▶ _Assigned task_
All entries must be set down once more, precisely as given.

▶ _Material for this exercise_
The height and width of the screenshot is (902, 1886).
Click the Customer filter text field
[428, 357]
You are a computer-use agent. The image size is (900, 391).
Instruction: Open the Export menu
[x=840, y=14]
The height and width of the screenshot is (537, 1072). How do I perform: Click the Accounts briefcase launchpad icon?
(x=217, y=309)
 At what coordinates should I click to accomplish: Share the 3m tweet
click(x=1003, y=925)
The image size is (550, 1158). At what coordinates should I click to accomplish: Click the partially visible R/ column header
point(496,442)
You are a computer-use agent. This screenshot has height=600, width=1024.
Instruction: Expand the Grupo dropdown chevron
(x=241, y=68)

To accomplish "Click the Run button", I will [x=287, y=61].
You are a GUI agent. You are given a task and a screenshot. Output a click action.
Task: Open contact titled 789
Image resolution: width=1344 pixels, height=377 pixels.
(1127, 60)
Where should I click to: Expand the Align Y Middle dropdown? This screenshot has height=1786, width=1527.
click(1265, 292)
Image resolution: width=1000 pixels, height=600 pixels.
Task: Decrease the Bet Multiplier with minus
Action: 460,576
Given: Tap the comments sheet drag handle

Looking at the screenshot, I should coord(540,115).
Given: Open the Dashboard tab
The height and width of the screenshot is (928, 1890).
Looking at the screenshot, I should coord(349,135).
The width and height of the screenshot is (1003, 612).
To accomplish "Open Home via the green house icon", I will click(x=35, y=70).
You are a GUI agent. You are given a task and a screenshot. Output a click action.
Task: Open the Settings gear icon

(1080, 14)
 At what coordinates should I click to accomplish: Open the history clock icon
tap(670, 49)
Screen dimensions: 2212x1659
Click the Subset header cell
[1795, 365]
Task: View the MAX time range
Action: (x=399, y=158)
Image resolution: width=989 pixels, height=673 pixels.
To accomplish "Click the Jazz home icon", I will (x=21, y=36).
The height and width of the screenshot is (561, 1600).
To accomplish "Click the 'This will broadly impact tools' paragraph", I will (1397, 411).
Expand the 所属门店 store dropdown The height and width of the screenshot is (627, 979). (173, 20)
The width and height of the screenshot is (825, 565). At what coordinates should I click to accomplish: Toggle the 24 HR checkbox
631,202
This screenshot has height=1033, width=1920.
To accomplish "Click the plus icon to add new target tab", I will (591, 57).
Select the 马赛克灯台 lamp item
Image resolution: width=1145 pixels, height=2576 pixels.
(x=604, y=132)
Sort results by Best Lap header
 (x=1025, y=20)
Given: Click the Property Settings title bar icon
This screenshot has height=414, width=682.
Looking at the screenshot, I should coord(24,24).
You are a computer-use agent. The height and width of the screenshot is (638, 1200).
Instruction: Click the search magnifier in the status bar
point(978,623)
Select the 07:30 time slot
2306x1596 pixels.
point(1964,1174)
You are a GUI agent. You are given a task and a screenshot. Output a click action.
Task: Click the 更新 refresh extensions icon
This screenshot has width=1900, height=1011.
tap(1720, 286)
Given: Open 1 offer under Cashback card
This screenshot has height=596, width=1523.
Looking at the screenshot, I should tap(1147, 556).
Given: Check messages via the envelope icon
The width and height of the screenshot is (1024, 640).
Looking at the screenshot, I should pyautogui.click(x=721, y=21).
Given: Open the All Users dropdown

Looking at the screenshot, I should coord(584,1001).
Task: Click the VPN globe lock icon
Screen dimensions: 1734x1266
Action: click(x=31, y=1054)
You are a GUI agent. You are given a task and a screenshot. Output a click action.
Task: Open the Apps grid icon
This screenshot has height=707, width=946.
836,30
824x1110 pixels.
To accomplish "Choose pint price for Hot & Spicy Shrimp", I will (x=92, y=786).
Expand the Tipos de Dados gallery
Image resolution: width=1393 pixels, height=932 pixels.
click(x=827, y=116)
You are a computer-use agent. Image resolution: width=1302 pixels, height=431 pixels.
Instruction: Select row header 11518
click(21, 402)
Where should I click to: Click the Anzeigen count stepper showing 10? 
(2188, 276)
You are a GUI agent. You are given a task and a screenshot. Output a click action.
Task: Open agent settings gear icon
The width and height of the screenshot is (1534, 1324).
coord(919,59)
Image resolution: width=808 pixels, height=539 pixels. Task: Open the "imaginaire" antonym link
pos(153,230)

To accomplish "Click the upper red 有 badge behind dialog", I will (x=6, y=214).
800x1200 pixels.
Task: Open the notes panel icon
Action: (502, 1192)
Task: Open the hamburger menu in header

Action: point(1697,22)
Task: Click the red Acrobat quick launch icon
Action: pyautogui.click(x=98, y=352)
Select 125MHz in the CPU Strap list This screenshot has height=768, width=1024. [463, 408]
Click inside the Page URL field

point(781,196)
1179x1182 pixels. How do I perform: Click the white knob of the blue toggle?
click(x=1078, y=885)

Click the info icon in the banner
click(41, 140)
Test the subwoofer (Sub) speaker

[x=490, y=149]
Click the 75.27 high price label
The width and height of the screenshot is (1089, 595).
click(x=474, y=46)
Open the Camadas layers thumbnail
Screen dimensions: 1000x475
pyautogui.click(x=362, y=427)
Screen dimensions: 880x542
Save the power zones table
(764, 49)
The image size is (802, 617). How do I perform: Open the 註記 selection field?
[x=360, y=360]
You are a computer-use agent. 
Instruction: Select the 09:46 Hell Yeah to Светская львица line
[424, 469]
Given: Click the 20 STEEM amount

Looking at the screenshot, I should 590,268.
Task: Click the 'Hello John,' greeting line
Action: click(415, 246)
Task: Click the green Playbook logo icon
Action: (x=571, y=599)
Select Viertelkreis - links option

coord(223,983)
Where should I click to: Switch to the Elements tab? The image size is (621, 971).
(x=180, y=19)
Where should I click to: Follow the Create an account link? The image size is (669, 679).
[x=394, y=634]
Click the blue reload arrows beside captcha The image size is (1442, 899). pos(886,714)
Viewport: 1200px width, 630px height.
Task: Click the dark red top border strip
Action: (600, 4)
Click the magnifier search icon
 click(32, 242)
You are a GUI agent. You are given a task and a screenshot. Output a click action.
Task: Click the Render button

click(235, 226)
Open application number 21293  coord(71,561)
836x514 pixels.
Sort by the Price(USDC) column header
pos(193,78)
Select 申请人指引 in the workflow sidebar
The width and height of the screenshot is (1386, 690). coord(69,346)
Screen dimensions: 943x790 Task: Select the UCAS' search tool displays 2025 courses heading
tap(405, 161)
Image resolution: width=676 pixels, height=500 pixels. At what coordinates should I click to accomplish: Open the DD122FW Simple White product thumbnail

▶ _Answer area_
The height and width of the screenshot is (902, 1886).
Click the Customer filter text field
[428, 357]
You are a computer-use agent. The image size is (900, 391).
Instruction: Open the Export menu
[x=840, y=14]
The height and width of the screenshot is (537, 1072). How do I perform: Click the Accounts briefcase launchpad icon?
(x=217, y=309)
 At what coordinates should I click to accomplish: Share the 3m tweet
click(x=1003, y=925)
The image size is (550, 1158). At what coordinates should I click to accomplish: Click the partially visible R/ column header
point(496,442)
You are a computer-use agent. This screenshot has height=600, width=1024.
Instruction: Expand the Grupo dropdown chevron
(x=241, y=68)

To accomplish "Click the Run button", I will [x=287, y=61].
You are a GUI agent. You are given a task and a screenshot. Output a click action.
Task: Open contact titled 789
Image resolution: width=1344 pixels, height=377 pixels.
(1127, 60)
Where should I click to: Expand the Align Y Middle dropdown? This screenshot has height=1786, width=1527.
click(1265, 292)
Image resolution: width=1000 pixels, height=600 pixels.
Task: Decrease the Bet Multiplier with minus
Action: 460,576
Given: Tap the comments sheet drag handle

Looking at the screenshot, I should coord(540,115).
Given: Open the Dashboard tab
The height and width of the screenshot is (928, 1890).
Looking at the screenshot, I should coord(349,135).
The width and height of the screenshot is (1003, 612).
To accomplish "Open Home via the green house icon", I will click(x=35, y=70).
You are a GUI agent. You are given a task and a screenshot. Output a click action.
Task: Open the Settings gear icon

(1080, 14)
 At what coordinates should I click to accomplish: Open the history clock icon
tap(670, 49)
Screen dimensions: 2212x1659
Click the Subset header cell
[1795, 365]
Task: View the MAX time range
Action: (x=399, y=158)
Image resolution: width=989 pixels, height=673 pixels.
To accomplish "Click the Jazz home icon", I will (x=21, y=36).
The height and width of the screenshot is (561, 1600).
To accomplish "Click the 'This will broadly impact tools' paragraph", I will (1397, 411).
Expand the 所属门店 store dropdown The height and width of the screenshot is (627, 979). (173, 20)
The width and height of the screenshot is (825, 565). At what coordinates should I click to accomplish: Toggle the 24 HR checkbox
631,202
This screenshot has height=1033, width=1920.
To accomplish "Click the plus icon to add new target tab", I will (591, 57).
Select the 马赛克灯台 lamp item
Image resolution: width=1145 pixels, height=2576 pixels.
(x=604, y=132)
Sort results by Best Lap header
 (x=1025, y=20)
Given: Click the Property Settings title bar icon
This screenshot has height=414, width=682.
Looking at the screenshot, I should coord(24,24).
You are a computer-use agent. The height and width of the screenshot is (638, 1200).
Instruction: Click the search magnifier in the status bar
point(978,623)
Select the 07:30 time slot
2306x1596 pixels.
point(1964,1174)
You are a GUI agent. You are given a task and a screenshot. Output a click action.
Task: Click the 更新 refresh extensions icon
This screenshot has width=1900, height=1011.
tap(1720, 286)
Given: Open 1 offer under Cashback card
This screenshot has height=596, width=1523.
Looking at the screenshot, I should tap(1147, 556).
Given: Check messages via the envelope icon
The width and height of the screenshot is (1024, 640).
Looking at the screenshot, I should pyautogui.click(x=721, y=21).
Given: Open the All Users dropdown

Looking at the screenshot, I should coord(584,1001).
Task: Click the VPN globe lock icon
Screen dimensions: 1734x1266
Action: click(x=31, y=1054)
You are a GUI agent. You are given a task and a screenshot. Output a click action.
Task: Open the Apps grid icon
This screenshot has height=707, width=946.
836,30
824x1110 pixels.
To accomplish "Choose pint price for Hot & Spicy Shrimp", I will (x=92, y=786).
Expand the Tipos de Dados gallery
Image resolution: width=1393 pixels, height=932 pixels.
click(x=827, y=116)
You are a computer-use agent. Image resolution: width=1302 pixels, height=431 pixels.
Instruction: Select row header 11518
click(21, 402)
Where should I click to: Click the Anzeigen count stepper showing 10? 
(2188, 276)
You are a GUI agent. You are given a task and a screenshot. Output a click action.
Task: Open agent settings gear icon
The width and height of the screenshot is (1534, 1324).
coord(919,59)
Image resolution: width=808 pixels, height=539 pixels. Task: Open the "imaginaire" antonym link
pos(153,230)

To accomplish "Click the upper red 有 badge behind dialog", I will (x=6, y=214).
800x1200 pixels.
Task: Open the notes panel icon
Action: (502, 1192)
Task: Open the hamburger menu in header

Action: point(1697,22)
Task: Click the red Acrobat quick launch icon
Action: pyautogui.click(x=98, y=352)
Select 125MHz in the CPU Strap list This screenshot has height=768, width=1024. [463, 408]
Click inside the Page URL field

point(781,196)
1179x1182 pixels. How do I perform: Click the white knob of the blue toggle?
click(x=1078, y=885)

Click the info icon in the banner
click(41, 140)
Test the subwoofer (Sub) speaker

[x=490, y=149]
Click the 75.27 high price label
The width and height of the screenshot is (1089, 595).
click(x=474, y=46)
Open the Camadas layers thumbnail
Screen dimensions: 1000x475
pyautogui.click(x=362, y=427)
Screen dimensions: 880x542
Save the power zones table
(764, 49)
The image size is (802, 617). How do I perform: Open the 註記 selection field?
[x=360, y=360]
You are a computer-use agent. 
Instruction: Select the 09:46 Hell Yeah to Светская львица line
[424, 469]
Given: Click the 20 STEEM amount

Looking at the screenshot, I should 590,268.
Task: Click the 'Hello John,' greeting line
Action: click(415, 246)
Task: Click the green Playbook logo icon
Action: (x=571, y=599)
Select Viertelkreis - links option

coord(223,983)
Where should I click to: Switch to the Elements tab? The image size is (621, 971).
(x=180, y=19)
Where should I click to: Follow the Create an account link? The image size is (669, 679).
[x=394, y=634]
Click the blue reload arrows beside captcha The image size is (1442, 899). pos(886,714)
Viewport: 1200px width, 630px height.
Task: Click the dark red top border strip
Action: (600, 4)
Click the magnifier search icon
 click(32, 242)
You are a GUI agent. You are given a task and a screenshot. Output a click action.
Task: Click the Render button

click(235, 226)
Open application number 21293  coord(71,561)
836x514 pixels.
Sort by the Price(USDC) column header
pos(193,78)
Select 申请人指引 in the workflow sidebar
The width and height of the screenshot is (1386, 690). coord(69,346)
Screen dimensions: 943x790 Task: Select the UCAS' search tool displays 2025 courses heading
tap(405, 161)
Image resolution: width=676 pixels, height=500 pixels. At what coordinates should I click to accomplish: Open the DD122FW Simple White product thumbnail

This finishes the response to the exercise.